Molleindustria created the smartphone app called “Phone Story” in September of 2011. It was an interactive educational game that was intended to educate the game player about the Foxconn suicides and the “darker side” of the iPhone. The company recently decided to donate the proceeds from the sale of Phone Story to a 19-year old ex-Foxconn employee, Tian Yu, who sustained serious injuries after a suicide attempt at Foxconn’s Longhua plant in Shenzhen. Apple only kept the game in its App Store for three hours, but the sale of the game on the Android App Store made the final donation to Tian Yu $6,047.
Molleindustria’s reasoning, as they state on the Phone Story website:
“We thought: $6000 won’t do that much to an organization but they could be significant for an individual who used to earn about $130 a month.”
This YouTube video is a trailer for the game and the messages it hoped to convey.
The narrator states: “Did you really need [an iPhone]? Of course you did.
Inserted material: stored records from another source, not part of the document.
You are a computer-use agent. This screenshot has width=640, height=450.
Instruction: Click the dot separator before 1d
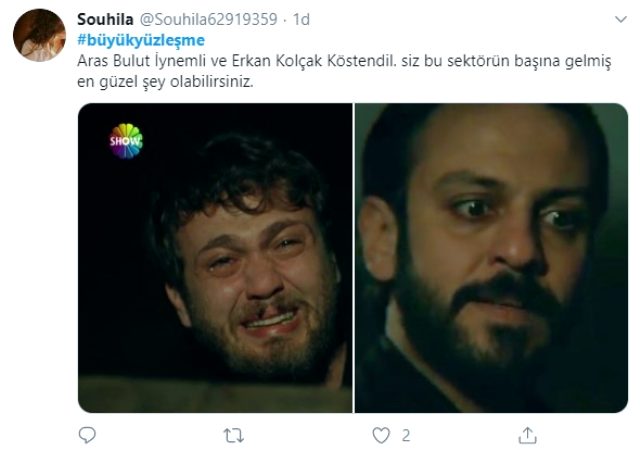point(285,20)
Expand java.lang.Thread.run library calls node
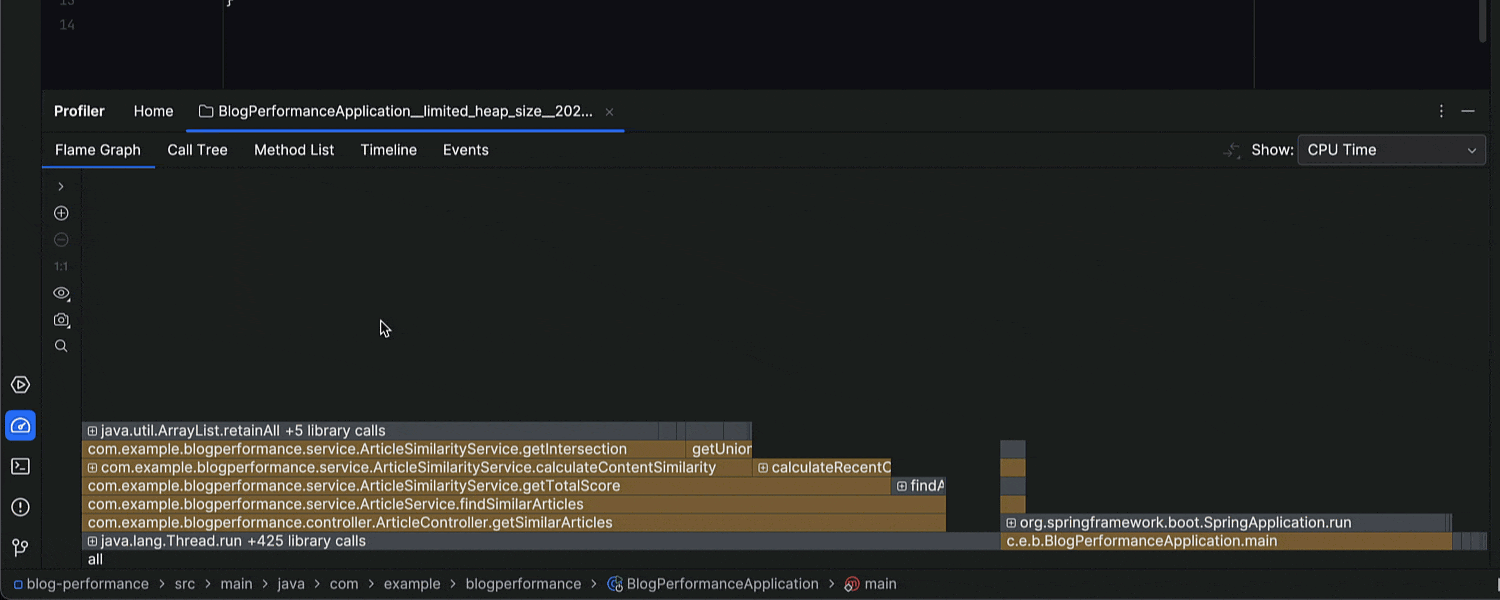 tap(92, 541)
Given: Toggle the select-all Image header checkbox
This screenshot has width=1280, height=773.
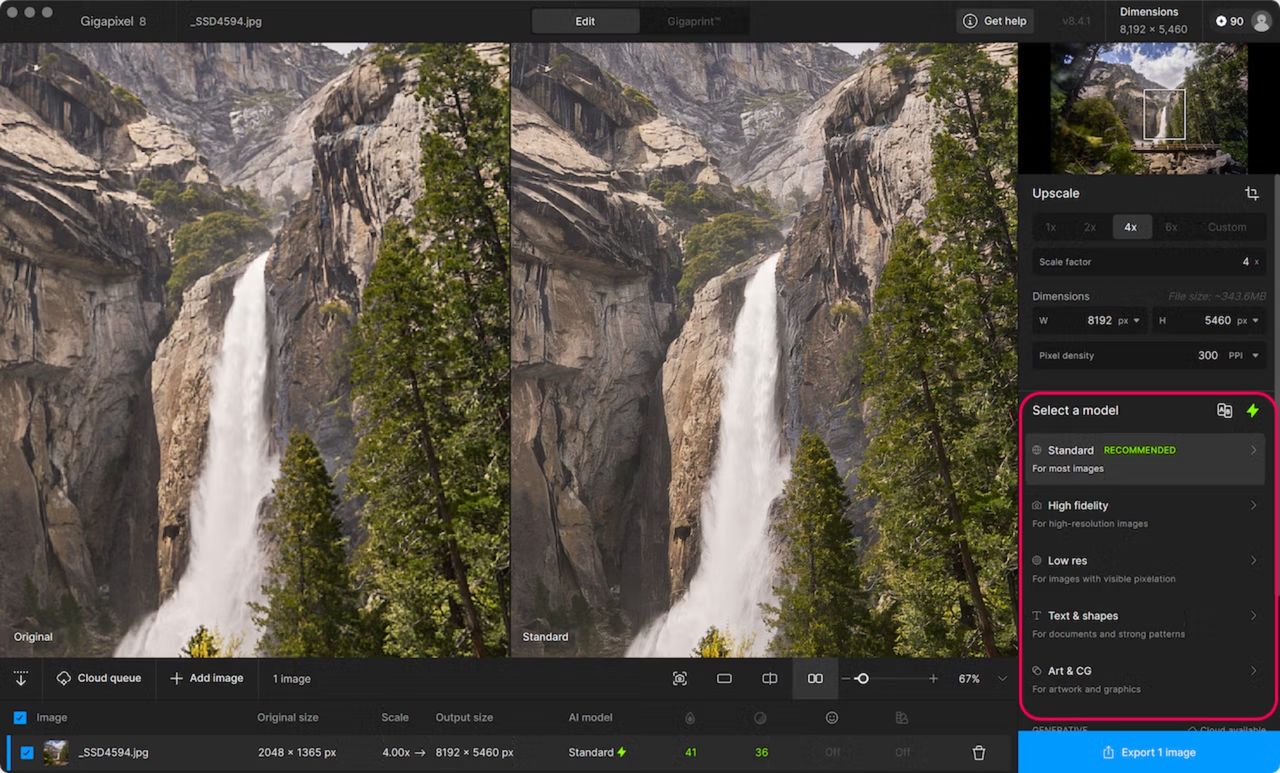Looking at the screenshot, I should tap(20, 717).
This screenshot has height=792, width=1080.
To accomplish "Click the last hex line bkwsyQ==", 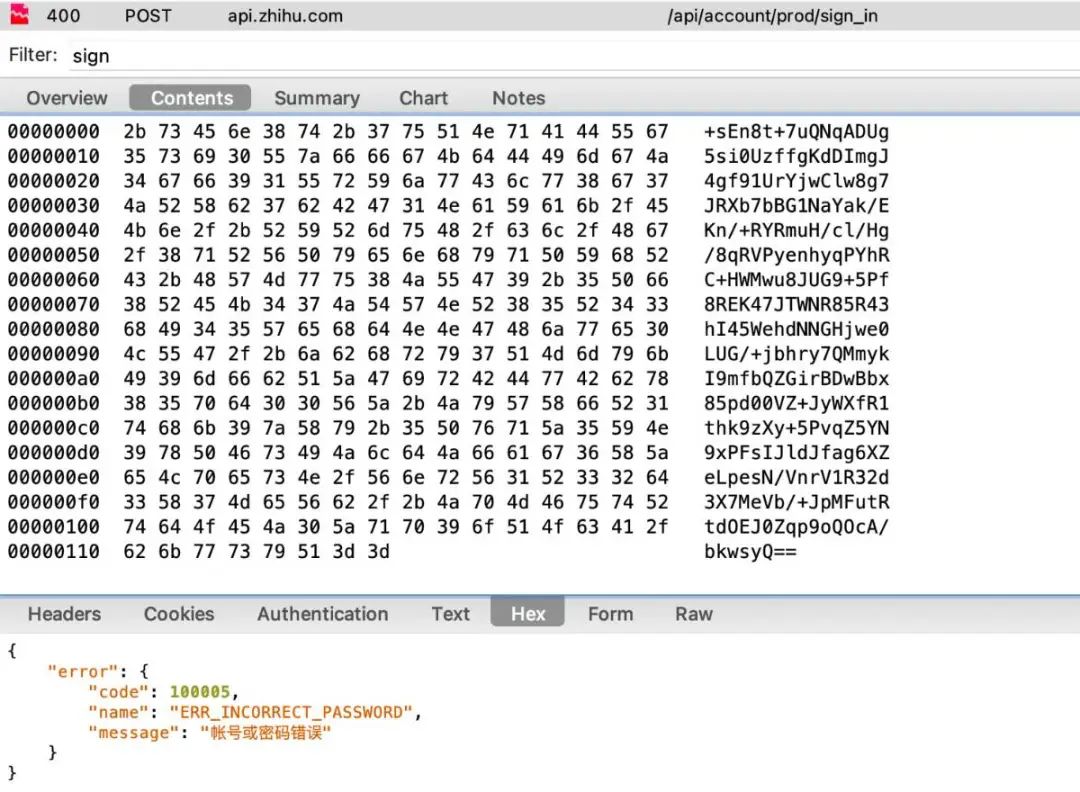I will click(x=750, y=552).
We invested a lot of money to instill this desire in you. you were looking for something that would signal your status, your dynamic lifestyle, your unique personality, just like everyone else!” This pinpoints our recent class discussions: who drives the market? Do people have as much agency as they think?
As this game suggests, the iPhone has transformed into so much more than a cell phone…but at what cost?